A riprova di ciò, ecco l’ ultimo arrivato nelle nostre recensioni: il DLC di Battlefield 3. Non sappiamo voi, ma noi qui della redazione siamo stufi di stare a fare recensioni di DLC e spin off – e la brutta notizia è che forse la situazione continuerà anche a Gennaio. Al di là di ciò, vediamo di cosa si tratta: iniziamo dicendo che questo DLC è possesso di chi aveva o effettuato un pre-ordine oppure di chi aveva comprato la versione speciale. Ritorno a Karkand, il nome incriminato della recensione è questo, contiene 4 mappe prese da Battlefield 2 e 10 nuove armi, nuovi mezzi e una nuova modalità di gioco.

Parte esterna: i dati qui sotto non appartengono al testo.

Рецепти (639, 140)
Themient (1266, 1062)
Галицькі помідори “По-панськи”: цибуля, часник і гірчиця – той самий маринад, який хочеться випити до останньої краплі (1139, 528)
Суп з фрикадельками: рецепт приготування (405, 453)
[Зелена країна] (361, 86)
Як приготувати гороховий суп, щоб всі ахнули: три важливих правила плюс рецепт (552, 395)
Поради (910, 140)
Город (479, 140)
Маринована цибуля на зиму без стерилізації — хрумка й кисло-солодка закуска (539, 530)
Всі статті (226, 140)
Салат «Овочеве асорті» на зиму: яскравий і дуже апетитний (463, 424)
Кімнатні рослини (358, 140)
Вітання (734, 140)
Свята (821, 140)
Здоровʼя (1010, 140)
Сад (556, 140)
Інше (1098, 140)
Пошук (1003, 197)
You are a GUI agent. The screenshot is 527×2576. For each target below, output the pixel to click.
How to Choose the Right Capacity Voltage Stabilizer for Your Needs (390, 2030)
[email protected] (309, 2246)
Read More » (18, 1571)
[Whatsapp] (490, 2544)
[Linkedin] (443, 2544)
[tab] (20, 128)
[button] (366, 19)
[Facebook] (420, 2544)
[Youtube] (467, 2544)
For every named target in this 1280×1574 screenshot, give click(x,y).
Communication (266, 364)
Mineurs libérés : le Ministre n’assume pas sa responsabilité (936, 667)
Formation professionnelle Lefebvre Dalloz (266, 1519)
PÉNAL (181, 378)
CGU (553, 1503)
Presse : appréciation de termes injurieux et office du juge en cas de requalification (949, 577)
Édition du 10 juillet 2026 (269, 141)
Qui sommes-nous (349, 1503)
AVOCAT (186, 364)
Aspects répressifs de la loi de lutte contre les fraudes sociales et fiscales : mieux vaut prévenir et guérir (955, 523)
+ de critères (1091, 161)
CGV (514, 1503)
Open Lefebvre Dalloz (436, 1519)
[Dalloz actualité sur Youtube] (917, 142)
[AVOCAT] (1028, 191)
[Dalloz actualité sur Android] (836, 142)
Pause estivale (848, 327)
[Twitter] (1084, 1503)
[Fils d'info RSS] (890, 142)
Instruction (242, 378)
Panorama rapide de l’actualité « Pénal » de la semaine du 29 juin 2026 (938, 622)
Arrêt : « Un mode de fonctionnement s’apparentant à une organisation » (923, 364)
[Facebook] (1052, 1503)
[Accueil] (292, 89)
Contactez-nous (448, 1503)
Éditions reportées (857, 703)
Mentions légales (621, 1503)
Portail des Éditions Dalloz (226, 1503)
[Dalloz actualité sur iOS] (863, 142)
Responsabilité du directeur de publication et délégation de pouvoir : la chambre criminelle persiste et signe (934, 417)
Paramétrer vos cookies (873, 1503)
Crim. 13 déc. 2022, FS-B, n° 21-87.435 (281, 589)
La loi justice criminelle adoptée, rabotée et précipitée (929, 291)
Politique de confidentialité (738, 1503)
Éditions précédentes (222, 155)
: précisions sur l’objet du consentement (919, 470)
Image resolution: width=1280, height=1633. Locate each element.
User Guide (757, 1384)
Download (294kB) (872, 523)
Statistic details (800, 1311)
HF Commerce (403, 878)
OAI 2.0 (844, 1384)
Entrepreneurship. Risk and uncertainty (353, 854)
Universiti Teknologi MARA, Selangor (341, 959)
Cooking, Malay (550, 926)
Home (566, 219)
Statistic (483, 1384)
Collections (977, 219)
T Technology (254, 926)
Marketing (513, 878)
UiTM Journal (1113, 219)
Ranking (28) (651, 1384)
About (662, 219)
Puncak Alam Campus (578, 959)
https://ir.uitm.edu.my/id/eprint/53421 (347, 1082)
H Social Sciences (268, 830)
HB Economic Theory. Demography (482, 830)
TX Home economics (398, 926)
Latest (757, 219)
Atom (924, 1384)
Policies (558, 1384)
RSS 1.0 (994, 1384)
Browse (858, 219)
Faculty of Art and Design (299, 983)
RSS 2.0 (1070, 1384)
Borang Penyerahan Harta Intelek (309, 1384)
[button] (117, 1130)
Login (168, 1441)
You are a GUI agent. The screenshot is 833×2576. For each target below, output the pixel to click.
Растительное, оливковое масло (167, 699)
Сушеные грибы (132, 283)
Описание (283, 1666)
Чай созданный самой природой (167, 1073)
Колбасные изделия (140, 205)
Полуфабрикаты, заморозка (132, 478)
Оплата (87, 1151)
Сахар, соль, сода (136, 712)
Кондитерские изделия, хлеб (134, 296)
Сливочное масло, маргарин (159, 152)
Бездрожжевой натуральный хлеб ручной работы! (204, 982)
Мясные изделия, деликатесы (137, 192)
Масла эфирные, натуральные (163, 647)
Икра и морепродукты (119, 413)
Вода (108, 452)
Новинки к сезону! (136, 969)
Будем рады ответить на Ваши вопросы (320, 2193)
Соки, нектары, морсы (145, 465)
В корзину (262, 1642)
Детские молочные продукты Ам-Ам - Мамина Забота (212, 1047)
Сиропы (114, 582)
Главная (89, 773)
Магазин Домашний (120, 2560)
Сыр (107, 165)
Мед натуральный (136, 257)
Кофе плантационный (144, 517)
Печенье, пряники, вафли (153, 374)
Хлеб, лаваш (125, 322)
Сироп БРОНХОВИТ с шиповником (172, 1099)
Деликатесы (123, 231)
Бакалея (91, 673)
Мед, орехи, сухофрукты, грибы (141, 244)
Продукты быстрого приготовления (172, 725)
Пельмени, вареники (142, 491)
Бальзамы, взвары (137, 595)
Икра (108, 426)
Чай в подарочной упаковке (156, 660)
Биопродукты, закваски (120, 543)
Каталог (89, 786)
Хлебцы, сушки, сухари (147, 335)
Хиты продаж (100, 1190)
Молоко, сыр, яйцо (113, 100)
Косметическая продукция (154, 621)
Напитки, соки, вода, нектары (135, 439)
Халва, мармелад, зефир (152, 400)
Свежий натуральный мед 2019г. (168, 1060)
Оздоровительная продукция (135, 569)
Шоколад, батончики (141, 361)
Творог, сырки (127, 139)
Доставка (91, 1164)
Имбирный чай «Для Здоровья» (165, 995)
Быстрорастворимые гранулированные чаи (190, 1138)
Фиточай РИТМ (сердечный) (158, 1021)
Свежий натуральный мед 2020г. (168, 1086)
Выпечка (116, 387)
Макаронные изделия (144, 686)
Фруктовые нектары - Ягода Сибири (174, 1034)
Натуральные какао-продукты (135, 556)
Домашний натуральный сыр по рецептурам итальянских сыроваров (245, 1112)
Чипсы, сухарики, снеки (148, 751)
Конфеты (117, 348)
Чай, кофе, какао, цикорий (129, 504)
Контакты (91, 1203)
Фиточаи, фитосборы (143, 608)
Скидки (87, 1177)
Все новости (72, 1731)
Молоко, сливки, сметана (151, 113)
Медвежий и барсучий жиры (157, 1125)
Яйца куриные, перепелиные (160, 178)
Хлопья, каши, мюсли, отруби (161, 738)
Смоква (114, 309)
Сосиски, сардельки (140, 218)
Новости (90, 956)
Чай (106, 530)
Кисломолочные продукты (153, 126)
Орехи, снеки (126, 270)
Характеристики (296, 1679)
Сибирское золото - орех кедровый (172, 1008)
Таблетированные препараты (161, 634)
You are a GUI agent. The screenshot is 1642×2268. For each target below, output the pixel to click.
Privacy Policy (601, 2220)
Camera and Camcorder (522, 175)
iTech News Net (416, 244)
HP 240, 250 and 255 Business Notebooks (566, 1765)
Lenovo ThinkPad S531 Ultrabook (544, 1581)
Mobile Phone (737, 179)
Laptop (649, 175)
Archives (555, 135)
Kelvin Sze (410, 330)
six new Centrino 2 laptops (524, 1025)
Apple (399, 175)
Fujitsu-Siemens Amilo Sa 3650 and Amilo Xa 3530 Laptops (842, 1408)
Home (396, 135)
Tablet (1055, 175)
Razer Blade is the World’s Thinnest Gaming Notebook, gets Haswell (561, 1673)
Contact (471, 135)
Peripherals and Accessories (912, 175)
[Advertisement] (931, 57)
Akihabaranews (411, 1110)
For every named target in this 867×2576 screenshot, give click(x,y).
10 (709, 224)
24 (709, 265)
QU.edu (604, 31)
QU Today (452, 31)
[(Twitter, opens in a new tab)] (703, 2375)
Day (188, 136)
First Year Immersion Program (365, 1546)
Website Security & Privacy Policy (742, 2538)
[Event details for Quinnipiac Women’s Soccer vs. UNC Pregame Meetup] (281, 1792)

Per andare più sul preciso, i soldi si dovranno spendere se vogliamo comunque averlo: 15 euro oppure 1200 MP. Al di là dei soldi, il DLC è umanamente davvero poco interessante: siamo passati dai 24 giocatori ai 64, mappe più grandi e pazienza per l’anima nostra che si becca questa roba. Presenti gli inevitabili trofei, in cinque di numero, che di sicuro emozionerà il giocatore alla loro conquista. Al di là delle battute, le quattro mappe sono: Assalto dal mare per il controllo della penisola di Sharqi, Golfo di Oman, Attacco a Karkand e L'isola di Wake (quest’ ultima pesantemente modificata rispetto all’ originale).
Abbiamo visto anche i veicoli aggiunti, ma niente di stratosferico. Più interessante è invece la modalità aggiunta: Conquista Assalto. Essenzialmente potremo scegliere fra due squadre, una attaccante e una difensiva. E indovinate cosa dobbiamo fare se scegliamo una delle due? Attaccare la squadra avversaria oppure difenderci dalla squadra avversaria.